Nos últimos anos, o regime de cheias e vazantes do rio Negro, em Manaus, tem superado as marcas históricas registradas. Ao pesquisar a variabilidade do nível do rio e o impacto dos eventos extremos na saúde da população, o aluno de mestrado em Epidemiologia em Saúde Pública Diego Ricardo Xavier Silva constatou que os casos de febre tifoide apresentaram associação, com defasagem de um mês, em relação ao nível do rio Negro, temperatura máxima e índice de Oscilação Niño (ONI). Já os casos de malária associaram-se, com defasagem de dois meses, à chuva e cotas acima 27,5 metros, durante o período de subida do nível do rio. E, ainda, as cotas do rio acima de 28 metros em períodos de chuva apresentaram ligação positiva com as notificações de casos de leptospirose. O estudo foi orientado pela pesquisadora Cláudia Torres Codeço.
Segundo Silva, o rápido crescimento urbano sem planejamento levou à exclusão e, por consequência, pode gerar um aumento da criminalidade; desemprego e subemprego; queda dos níveis reais dos salários e aumento do custo de vida. “Os habitantes da cidade possuem uma estreita relação com os rios, o que torna a cidade extremamente vulnerável a mudanças nos padrões de cheias e secas dos rios.

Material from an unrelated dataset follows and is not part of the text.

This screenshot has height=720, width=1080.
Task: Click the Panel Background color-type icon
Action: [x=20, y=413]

A história de Manaus apresenta diversos episódios de alteração na estrutura social e no ambiente que tiveram efeitos imediatos na região, a médio e a longo prazo à saúde das populações.”

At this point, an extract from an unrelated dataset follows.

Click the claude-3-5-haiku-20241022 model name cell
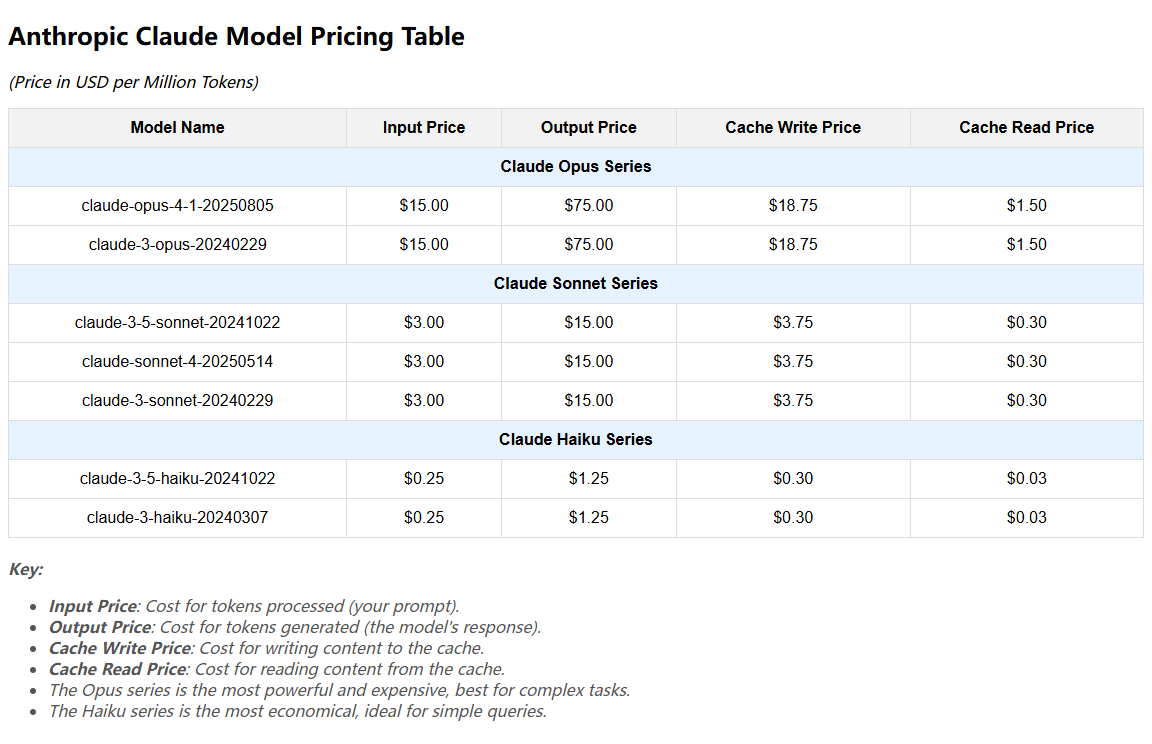Image resolution: width=1152 pixels, height=744 pixels. click(x=177, y=478)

O aluno traçou um panorama da região. Manaus apresenta peculiaridades em relação às mudanças ambientais e climáticas. A sazonalidade das chuvas, níveis dos rios, produção de alimentos, pesca e condições de transporte condicionam a economia regional e influem sobre a vida na cidade. O nível da água do rio Negro tem sido um regulador da dinâmica econômica e social da cidade, desde sua fundação. A persistência de casas de madeira construídas sobre palafitas é um exemplo de adaptação da população local à variabilidade climática. A altura das casas, pontes e trapiches sobre estacas revela uma conformação dos habitantes locais a variações esperadas do regime dos rios, ao mesmo tempo em que impõe um limite aceitável, além do qual torna-se inviável a moradia e as atividades econômicas e, consequentemente, geram agravos a saúde.

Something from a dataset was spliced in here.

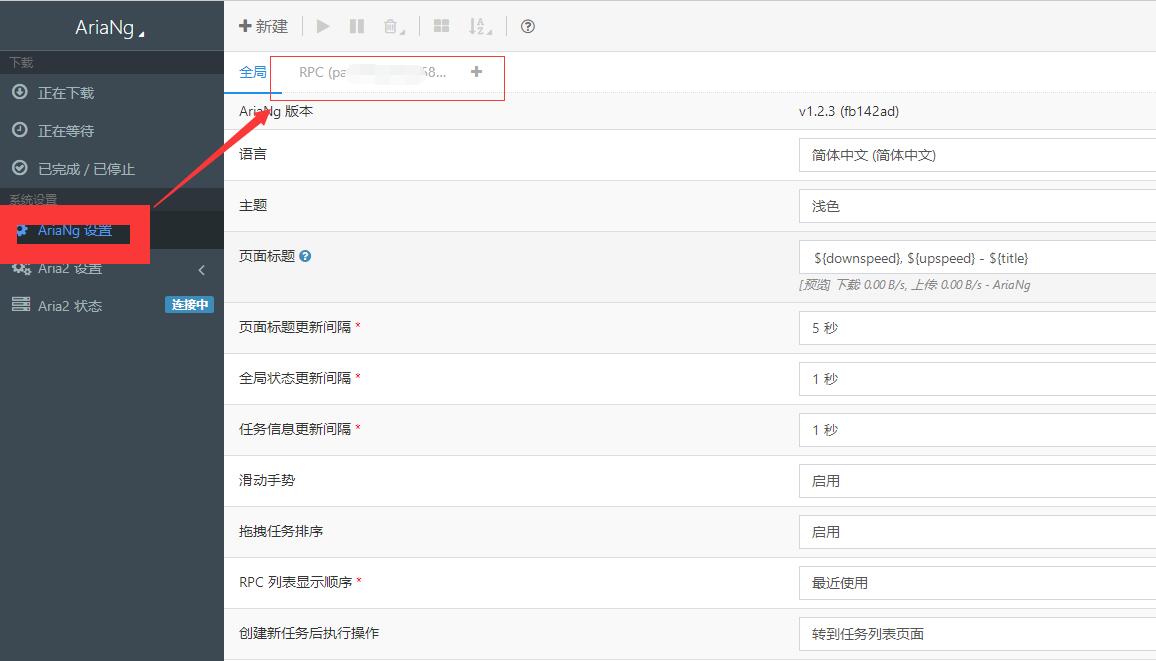This screenshot has height=661, width=1156.
Task: Expand the Aria2 settings (Aria2 设置) chevron
Action: pyautogui.click(x=202, y=269)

Quanto ao perfil populacional, Silva informou que, a partir dos anos de 1970, houve a ocupação das margens dos vários igarapés da cidade de modo mais intenso. “Essa situação perdura até os dias atuais e pode se agravar com a intensificação dos fluxos migratórios para Manaus, revelando a incapacidade de se expandir a infraestrutura de forma planejada, e contribuindo para a deterioração da qualidade de vida urbana em geral.” Como resultado destes processos, disse ele, evidencia-se a proliferação de favelas na periferia da cidade e ao longo de igarapés, formadas por meio de invasões de terrenos de propriedade pública e privada sem condições de habitação.
De acordo com Silva, o poder público realiza obras de infraestrutura que têm gerado debates e controvérsias no município. É o Programa Social e Ambiental dos Igarapés de Manaus (Prosamim), que beneficia apenas 80.000 pessoas (números não oficiais). Inicialmente, continua Silva, o programa seria totalmente implementado até 2013, mas existe a possibilidade de extensão desse prazo até 2020 e para outros igarapés. “O governo está canalizando e drenando os igarapés em áreas estratégicas da cidade, sobretudo áreas centrais. Os habitantes das margens dos igarapés nas áreas, onde foi implementado o programa, recebem a proposta de ganharem pelo imóvel o valor de 21 mil reais em espécie, ou um outro imóvel em outro lugar da cidade, ou adquirir um novo imóvel na área que foi recuperada.”
Entretanto, acrescenta o aluno, existem críticas quanto ao planejamento urbano em relação à expansão da cidade, o desmatamento das margens dos igarapés e descaracterização do município. “Grandes áreas da cidade estão se tornando impermeáveis com o aterramento de igarapés e leitos de rios. Esse processo tende a aumentar a intensidade de alagamentos após as chuvas intensas e criação de ilhas de calor devido ao clima da região e a diminuição da cobertura vegetal.”
Sobre o autor
Diego Ricardo Xavier Silva é graduado em Enfermagem pela Universidade do Estado de Mato Grosso (2009). Técnico em Sistemas de Informação Geográfica (SIG) com ênfase em saúde pública, atualmente atua como pesquisador bolsista no Instituto de Comunicação e Informação Científica e Tecnológica da Fiocruz, na pesquisa e ensino de Geografia da Saúde. A defesa da dissertação, intitulada Variabilidade climática, vulnerabilidade ambiental e saúde: os níveis do rio Negro e as doenças relacionadas à água em Manaus, ocorreu em 10/3, na ENSP.